Perhaps the most important current development in corporate governance is the growing divide between the United States and the European Union on core questions of fiduciary duty when it comes to ESG. I want to describe this growing divide, to describe some of the underlying political economy that accounts for this difference, and to suggest its danger for the critical task ahead: the aggressive effort to reduce the level of greenhouse gas emissions necessary to avoid catastrophic climate change.
One important implication of this analysis is that we need to unbundle the mitigation of climate change risk from what is now called “ESG.” A further implication is that the efforts to use the tools of corporate governance on climate change risk should shift away from a primary attention on companies that produce and refine fossil fuels to a focus on companies, like auto companies, that make products that consume large amounts of energy.
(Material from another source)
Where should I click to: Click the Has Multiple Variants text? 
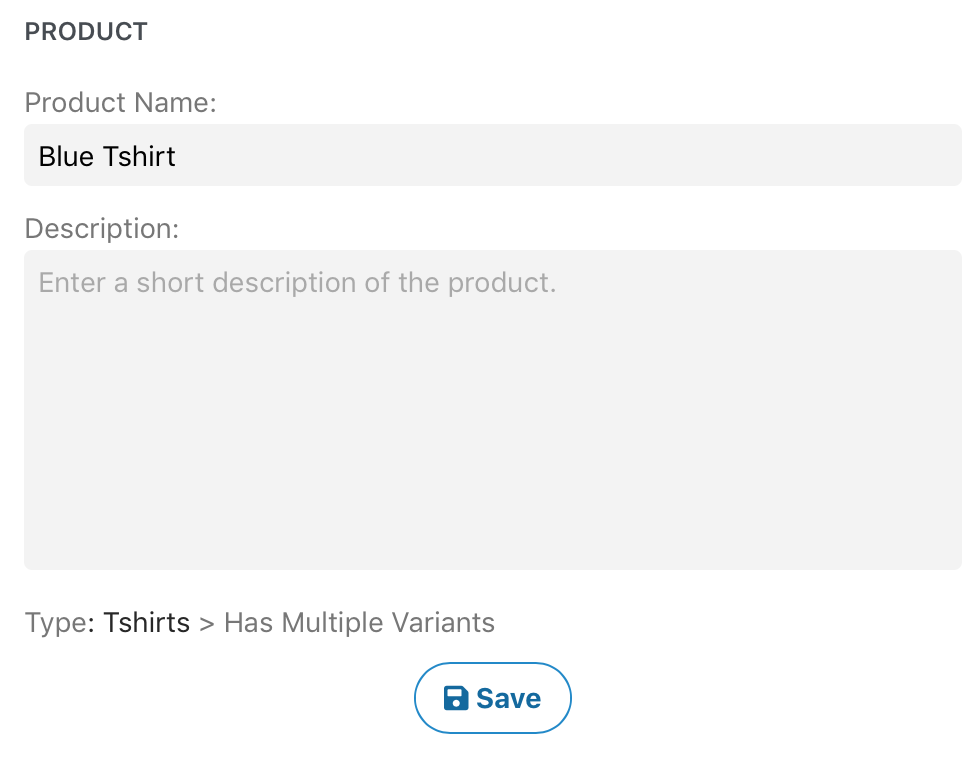[x=359, y=623]
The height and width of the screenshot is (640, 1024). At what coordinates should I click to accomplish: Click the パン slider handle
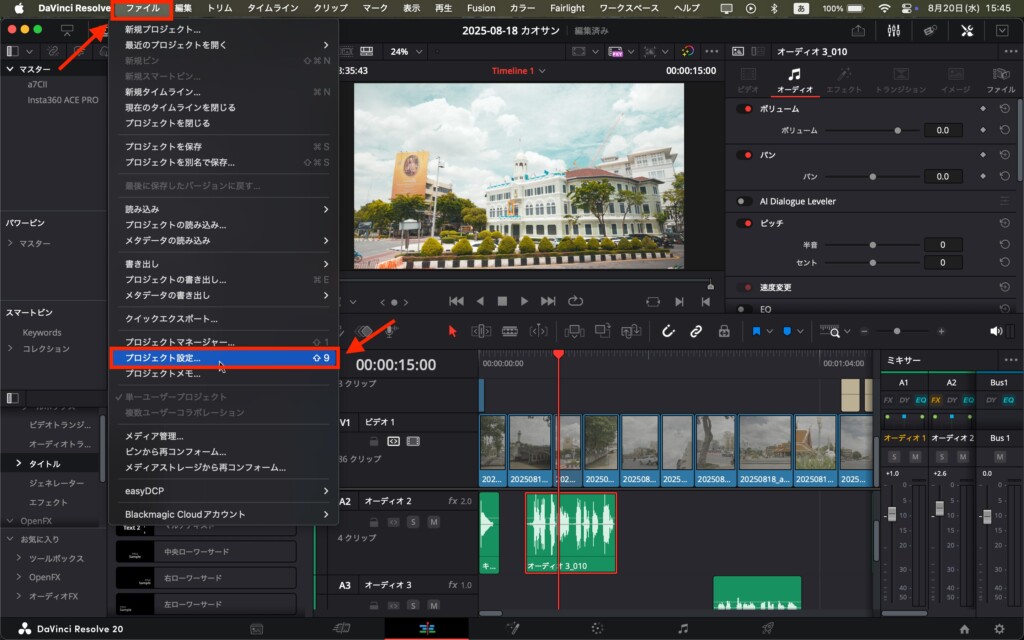tap(872, 176)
More generally, activists should devise strategies to press firms that use fossil fuels or make products that use fossil fuels to prepare for as-soon-as-possible transition to a net-zero economy.
Thus, one important task is to produce a separate net-zero transition index (an “NZT index”) that would measure how firms are addressing climate change risk, comparatively and over time. There are two problems with existing ESG indices: They reflect the arbitrary weighting of various ESG components, resulting in a dismaying lack of correlation, and they bundle diverse elements, which diverts attention from the element that must be prioritized, the mitigation of climate change risk. As the debate over quantifying “scope 3” emissions demonstrates, generating an NZT index is not automatic, but at least the target is clear and unconfounded by other objectives.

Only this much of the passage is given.